Stephen B. Perrott (Department of Psychology, Mount Saint Vincent University, Halifax, Canada)
Brandon D. Blenkarn (Military Police, Canadian Armed Forces, Halifax, Canada)

International Journal of Emergency Services

ISSN: 2047-0894

Article publication date: 12 October 2015

1036

Abstract

Purpose

The purpose of this paper is to examine similarities and differences in motivational-type and sensation seeking tendencies in male and female firefighters and to determine how a growing focus on extrinsically focused reasons to volunteer relates to traditional, intrinsically focused rationales.
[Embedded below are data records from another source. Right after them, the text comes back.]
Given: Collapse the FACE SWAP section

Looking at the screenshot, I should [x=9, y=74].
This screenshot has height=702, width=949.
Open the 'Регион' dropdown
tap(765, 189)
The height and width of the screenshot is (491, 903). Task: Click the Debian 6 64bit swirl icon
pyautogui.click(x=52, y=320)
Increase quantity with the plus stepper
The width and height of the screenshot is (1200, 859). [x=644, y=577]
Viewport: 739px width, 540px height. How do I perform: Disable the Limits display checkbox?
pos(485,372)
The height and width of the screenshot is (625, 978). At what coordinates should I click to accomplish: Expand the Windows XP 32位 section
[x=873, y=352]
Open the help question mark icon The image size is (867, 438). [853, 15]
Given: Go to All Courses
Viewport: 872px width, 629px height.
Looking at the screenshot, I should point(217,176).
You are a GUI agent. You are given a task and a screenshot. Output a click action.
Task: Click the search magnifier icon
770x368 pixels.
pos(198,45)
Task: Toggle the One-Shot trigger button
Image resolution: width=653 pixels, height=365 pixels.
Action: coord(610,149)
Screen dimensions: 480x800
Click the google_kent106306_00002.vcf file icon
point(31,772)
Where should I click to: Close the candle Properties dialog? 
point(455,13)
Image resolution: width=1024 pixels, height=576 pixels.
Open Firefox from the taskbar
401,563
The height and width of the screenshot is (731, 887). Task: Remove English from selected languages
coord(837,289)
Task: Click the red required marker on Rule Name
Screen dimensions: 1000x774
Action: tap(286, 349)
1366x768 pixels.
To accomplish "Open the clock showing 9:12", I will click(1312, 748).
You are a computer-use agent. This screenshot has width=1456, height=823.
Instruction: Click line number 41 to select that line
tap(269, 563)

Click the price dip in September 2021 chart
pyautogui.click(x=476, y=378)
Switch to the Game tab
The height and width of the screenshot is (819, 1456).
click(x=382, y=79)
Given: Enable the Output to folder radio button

Design/methodology/approach

In total, 160 volunteer firefighters (29 women, 131 men) were compared to 210 undergraduate controls (171 women, 39 men) across a spectrum of motivation and sensation seeking types in a cross-sectional, questionnaire-based, approach.

Findings

Female volunteers showed a distinct pattern of motivations for volunteering and though similar to their male counterparts in Thrill and Adventure Seeking were lower in impulsive sensation seeking. Greater levels of career-focused motivation did not come at the cost of intrinsically focused motivation or to the number of years one projected volunteering.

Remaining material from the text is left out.